--- Exercise material ---
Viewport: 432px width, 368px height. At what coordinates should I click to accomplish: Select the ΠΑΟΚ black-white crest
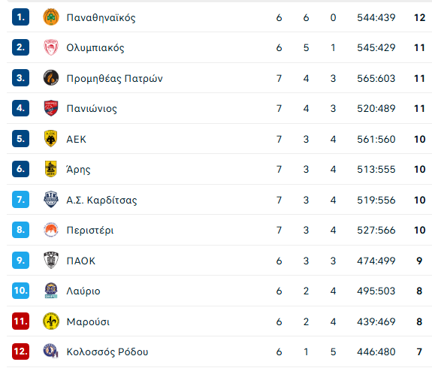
==
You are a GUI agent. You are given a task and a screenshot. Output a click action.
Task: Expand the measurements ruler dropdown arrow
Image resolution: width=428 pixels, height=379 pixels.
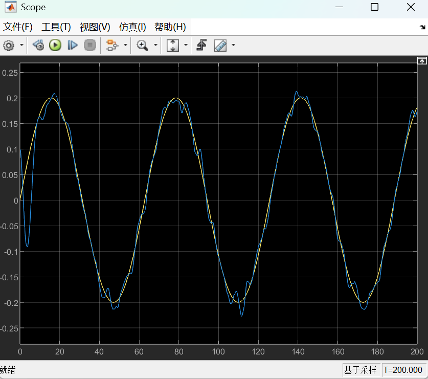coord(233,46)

--- What is expected ---
Every line in the records above with "click" in it adds one to the count; give that count and nothing else.

--- Written reply ---
2